● **Entries supplied**:
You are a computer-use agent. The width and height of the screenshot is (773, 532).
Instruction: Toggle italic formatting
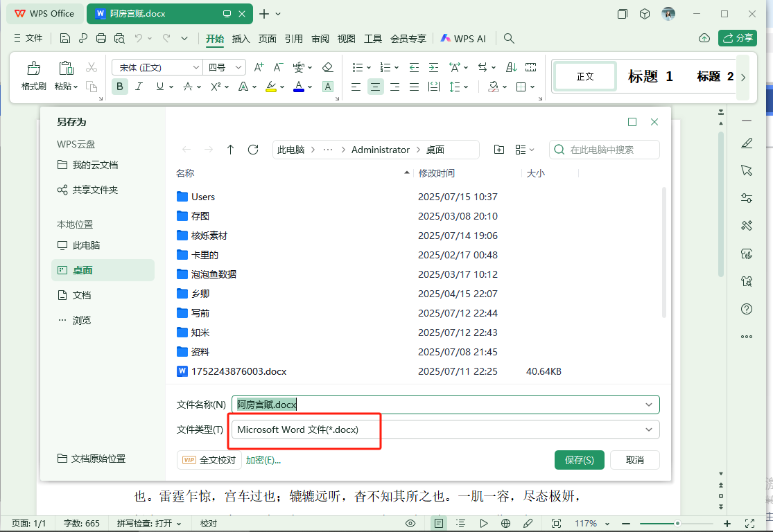click(139, 87)
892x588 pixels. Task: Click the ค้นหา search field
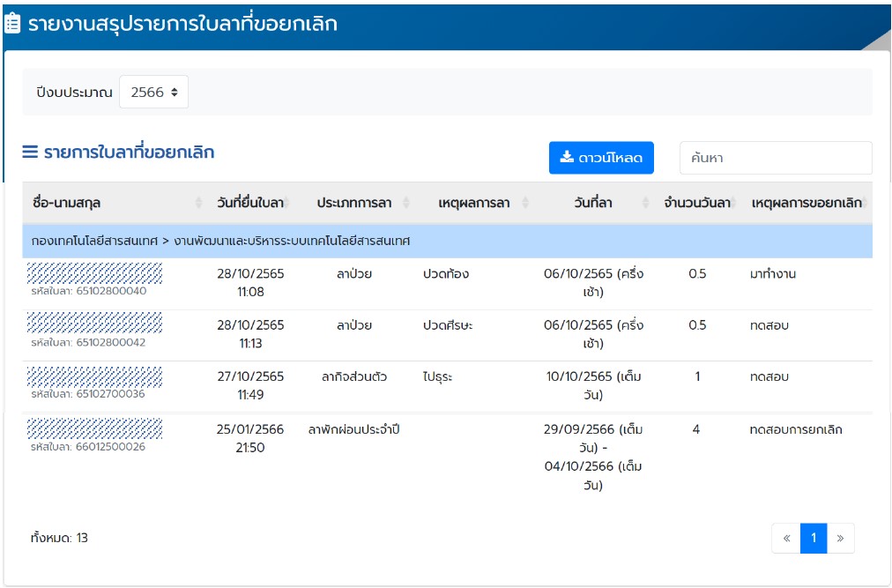(x=775, y=158)
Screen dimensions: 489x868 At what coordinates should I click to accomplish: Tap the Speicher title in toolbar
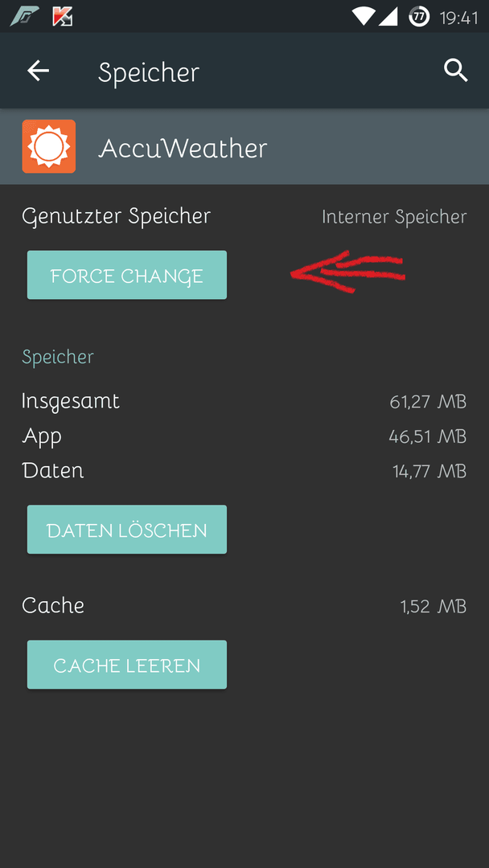tap(149, 72)
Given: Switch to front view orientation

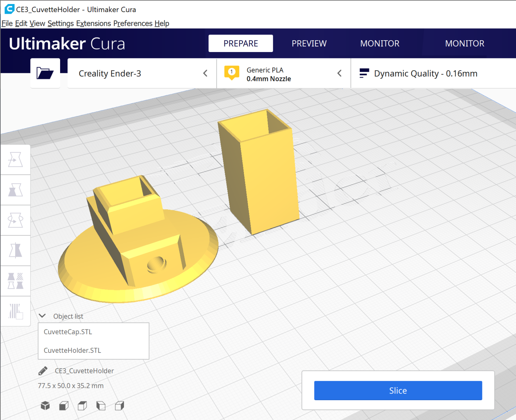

● **Required work**:
Return each of the lines exactly as they appear above, with no images.

● **Task result**:
You are a computer-use agent. The width and height of the screenshot is (773, 532).
Instruction: Toggle italic formatting
click(139, 87)
892x588 pixels. Task: Click the ค้นหา search field
(x=775, y=158)
Screen dimensions: 489x868 At what coordinates should I click to accomplish: Tap the Speicher title in toolbar
tap(149, 72)
Given: Switch to front view orientation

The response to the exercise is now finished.